-- Task to carry out --
Begin at the line that has "Click the WSS" and stop after the line that has "pos(338,148)". Write those items out again in full, scaling only the click coordinates in the answers by 1.05 and rounding them to whole numbers, with halves rounded up.

-- Data shown --
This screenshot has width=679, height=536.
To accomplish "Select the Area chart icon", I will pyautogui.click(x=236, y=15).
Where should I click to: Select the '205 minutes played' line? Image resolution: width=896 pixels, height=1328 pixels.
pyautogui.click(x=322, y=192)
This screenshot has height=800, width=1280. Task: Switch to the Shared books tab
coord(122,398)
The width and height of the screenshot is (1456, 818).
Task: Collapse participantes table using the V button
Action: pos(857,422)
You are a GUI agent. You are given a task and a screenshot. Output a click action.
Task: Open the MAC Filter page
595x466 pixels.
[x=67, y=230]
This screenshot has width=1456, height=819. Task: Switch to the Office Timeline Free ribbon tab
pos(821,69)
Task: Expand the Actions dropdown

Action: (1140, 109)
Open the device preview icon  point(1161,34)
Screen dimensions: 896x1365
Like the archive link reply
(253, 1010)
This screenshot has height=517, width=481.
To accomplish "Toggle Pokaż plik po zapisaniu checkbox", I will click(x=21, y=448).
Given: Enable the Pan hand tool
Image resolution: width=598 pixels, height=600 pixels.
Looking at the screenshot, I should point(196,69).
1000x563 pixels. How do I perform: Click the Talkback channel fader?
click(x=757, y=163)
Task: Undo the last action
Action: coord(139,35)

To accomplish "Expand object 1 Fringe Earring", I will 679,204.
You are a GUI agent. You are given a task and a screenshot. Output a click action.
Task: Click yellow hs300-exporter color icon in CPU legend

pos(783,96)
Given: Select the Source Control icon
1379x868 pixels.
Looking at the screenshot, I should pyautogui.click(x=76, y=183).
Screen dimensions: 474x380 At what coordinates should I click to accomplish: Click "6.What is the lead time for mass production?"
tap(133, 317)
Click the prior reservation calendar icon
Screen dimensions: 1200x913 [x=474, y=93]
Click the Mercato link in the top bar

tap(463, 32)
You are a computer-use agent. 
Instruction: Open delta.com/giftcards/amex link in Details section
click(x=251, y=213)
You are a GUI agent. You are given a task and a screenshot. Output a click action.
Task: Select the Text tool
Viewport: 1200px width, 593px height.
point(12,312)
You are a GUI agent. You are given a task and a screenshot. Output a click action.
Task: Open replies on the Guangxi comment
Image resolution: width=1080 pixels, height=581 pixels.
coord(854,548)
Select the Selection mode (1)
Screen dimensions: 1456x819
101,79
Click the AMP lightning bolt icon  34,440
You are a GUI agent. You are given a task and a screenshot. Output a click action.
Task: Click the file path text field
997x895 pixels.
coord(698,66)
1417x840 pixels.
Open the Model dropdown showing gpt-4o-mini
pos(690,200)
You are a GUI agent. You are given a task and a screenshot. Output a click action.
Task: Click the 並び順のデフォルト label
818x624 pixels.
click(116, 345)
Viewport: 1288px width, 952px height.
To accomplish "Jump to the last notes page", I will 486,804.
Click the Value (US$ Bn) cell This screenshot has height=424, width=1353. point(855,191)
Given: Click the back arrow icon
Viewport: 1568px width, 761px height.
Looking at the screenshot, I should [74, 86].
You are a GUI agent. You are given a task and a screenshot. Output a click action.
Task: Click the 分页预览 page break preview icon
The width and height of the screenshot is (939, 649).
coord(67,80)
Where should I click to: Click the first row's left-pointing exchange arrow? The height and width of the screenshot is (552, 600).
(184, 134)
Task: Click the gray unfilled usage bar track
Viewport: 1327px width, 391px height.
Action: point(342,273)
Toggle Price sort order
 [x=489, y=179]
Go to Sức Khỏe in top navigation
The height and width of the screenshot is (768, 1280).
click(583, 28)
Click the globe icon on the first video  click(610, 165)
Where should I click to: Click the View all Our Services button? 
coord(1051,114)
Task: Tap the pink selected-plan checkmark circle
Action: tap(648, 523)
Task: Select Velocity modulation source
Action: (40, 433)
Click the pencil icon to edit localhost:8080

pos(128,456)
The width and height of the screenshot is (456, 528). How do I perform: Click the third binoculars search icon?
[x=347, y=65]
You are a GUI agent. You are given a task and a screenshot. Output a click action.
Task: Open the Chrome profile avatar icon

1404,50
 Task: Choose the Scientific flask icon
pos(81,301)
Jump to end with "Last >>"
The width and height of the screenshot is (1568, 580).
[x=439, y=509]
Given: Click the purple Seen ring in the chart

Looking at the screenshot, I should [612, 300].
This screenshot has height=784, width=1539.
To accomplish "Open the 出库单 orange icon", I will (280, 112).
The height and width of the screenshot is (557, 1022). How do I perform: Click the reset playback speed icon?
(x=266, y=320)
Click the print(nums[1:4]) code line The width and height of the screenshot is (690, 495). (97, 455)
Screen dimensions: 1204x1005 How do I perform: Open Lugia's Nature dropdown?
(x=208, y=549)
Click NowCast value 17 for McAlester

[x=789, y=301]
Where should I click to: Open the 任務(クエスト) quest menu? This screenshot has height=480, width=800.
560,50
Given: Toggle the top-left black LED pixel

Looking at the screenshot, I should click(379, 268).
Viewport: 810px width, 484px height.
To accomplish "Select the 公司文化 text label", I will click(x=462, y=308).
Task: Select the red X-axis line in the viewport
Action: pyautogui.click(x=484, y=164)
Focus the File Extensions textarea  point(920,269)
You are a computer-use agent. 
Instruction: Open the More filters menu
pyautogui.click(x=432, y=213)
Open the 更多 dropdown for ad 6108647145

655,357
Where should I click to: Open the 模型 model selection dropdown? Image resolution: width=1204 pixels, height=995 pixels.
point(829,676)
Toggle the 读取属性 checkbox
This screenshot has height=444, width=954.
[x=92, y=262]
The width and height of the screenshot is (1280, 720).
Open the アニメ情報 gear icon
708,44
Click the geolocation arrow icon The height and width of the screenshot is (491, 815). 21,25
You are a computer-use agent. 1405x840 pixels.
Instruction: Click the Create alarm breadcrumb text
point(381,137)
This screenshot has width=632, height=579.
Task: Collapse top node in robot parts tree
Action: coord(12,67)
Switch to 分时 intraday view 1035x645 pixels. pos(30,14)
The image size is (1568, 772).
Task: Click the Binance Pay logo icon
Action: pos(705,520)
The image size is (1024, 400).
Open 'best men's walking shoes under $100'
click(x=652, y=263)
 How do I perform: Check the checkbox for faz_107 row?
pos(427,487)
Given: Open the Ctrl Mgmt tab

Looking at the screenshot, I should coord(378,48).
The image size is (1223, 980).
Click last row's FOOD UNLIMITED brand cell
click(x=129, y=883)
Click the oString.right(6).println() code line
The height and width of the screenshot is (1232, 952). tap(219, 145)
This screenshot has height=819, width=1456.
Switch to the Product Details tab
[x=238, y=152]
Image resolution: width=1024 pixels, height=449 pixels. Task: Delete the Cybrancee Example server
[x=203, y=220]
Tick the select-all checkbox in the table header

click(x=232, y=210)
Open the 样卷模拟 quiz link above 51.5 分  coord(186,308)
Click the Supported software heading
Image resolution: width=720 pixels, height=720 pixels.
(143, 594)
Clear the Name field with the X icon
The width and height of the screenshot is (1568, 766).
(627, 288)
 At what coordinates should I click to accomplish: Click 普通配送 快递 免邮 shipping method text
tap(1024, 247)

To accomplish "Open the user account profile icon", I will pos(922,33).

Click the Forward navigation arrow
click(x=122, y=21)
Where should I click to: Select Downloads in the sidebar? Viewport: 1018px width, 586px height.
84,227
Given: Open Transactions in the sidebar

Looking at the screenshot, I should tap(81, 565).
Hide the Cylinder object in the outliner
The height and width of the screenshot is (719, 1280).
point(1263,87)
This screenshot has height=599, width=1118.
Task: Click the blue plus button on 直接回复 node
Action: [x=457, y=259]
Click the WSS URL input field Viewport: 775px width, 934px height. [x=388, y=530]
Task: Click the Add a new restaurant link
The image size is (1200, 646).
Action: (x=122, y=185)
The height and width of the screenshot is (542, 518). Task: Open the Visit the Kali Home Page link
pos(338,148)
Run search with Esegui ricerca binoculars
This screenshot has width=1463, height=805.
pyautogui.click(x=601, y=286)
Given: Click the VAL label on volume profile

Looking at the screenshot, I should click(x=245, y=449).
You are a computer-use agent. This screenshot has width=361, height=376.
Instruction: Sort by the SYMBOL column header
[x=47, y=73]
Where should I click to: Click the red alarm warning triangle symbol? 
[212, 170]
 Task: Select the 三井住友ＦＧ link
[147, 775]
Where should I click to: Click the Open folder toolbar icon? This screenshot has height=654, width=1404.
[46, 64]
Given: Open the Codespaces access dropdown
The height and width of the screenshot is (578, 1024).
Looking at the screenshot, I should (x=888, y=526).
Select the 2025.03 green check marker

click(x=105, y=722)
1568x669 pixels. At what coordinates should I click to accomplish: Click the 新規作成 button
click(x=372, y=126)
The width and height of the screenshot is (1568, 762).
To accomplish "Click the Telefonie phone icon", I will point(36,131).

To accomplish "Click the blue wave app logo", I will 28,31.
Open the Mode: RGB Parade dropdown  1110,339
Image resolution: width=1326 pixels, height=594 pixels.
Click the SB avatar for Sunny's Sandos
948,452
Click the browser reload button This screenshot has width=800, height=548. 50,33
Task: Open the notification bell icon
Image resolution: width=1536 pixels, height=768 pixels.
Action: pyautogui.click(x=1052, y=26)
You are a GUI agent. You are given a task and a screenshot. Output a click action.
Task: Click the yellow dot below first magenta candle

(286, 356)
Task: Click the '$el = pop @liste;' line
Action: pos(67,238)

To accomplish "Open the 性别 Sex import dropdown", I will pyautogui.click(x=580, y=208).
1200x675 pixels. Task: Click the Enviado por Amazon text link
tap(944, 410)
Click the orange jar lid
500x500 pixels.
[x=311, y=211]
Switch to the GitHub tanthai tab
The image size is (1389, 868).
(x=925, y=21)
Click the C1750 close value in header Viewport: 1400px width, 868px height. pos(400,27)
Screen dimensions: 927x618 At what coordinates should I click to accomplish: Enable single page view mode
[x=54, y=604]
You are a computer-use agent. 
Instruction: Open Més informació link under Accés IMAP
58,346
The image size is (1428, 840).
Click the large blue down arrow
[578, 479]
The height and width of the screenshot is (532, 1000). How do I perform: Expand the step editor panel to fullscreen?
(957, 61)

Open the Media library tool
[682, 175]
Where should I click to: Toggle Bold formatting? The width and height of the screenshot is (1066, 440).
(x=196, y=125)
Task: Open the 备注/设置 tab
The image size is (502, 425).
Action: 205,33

-- Worked solution --
Click the WSS URL input field Viewport: 775px width, 934px height. [x=407, y=557]
Task: Click the Add a new restaurant link
The image size is (1200, 646).
Action: (x=128, y=194)
The height and width of the screenshot is (542, 518). Task: Open the Visit the Kali Home Page link
pos(355,155)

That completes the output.